The given data is as follows.

m = 10.0 kg = 10,000 g (as 1 kg = 1000 g)

Initial temp. of block 1, $T_{1} = 100^{o}C$ = (100 + 273) K = 373 K

Initial temp. of block 2, $T_{2} = 0^{o}C$ = (0 + 273) K = 273 K

So, heat released by block 1 = heat gained by block 2

$mC \Delta T = mC \times \Delta T$

$10000 g \times 0.385 \times (T_{f} - 100)^{o}C = 10000 g \times 0.385 \times (0 - T_{f})^{o}C$

$T_{f} - 100^{o}C = 0^{o}C - T_{f}$

$2T_{f} = 100^{o}C$

$T_{f} = 50^{o}C$

Convert temperature into kelvin as (50 + 273) K = 323 K.

Also, we know that the relation between enthalpy and temperature change is as follows.

$\Delta H = mC \Delta T$

= $10000 g \times 0.385 J/K g \times 323 K$

= 1243550 J

or, = 1243.5 kJ

Now, calculate entropy change for block 1 as follows.

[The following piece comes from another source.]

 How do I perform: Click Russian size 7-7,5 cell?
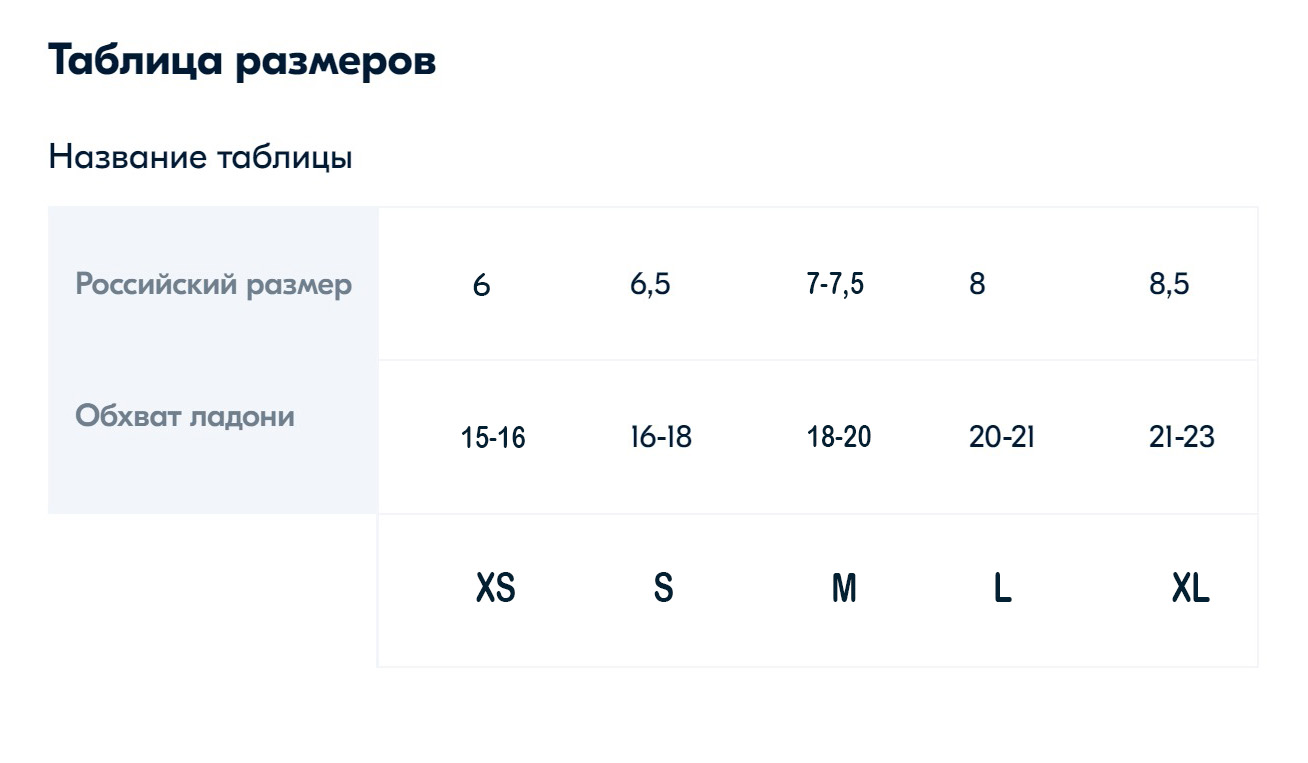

$\Delta S_{1} = mC ln \frac{T_{f}}{T_{i}}$

= $10000 g \times 0.385 J/K g \times ln \frac{323}{373}$

= $10000 g \times 0.385 J/K g \times -0.143$

= -554.12 J/K

Now, entropy change for block 2 is as follows.

$\Delta S_{2} = mC ln \frac{T_{f}}{T_{i}}$

= $10000 g \times 0.385 J/K g \times ln \frac{323}{273}$

= $10000 g \times 0.385 J/K g \times 0.168$

= 647.49 J/K

Hence, total entropy will be sum of entropy change of both the blocks.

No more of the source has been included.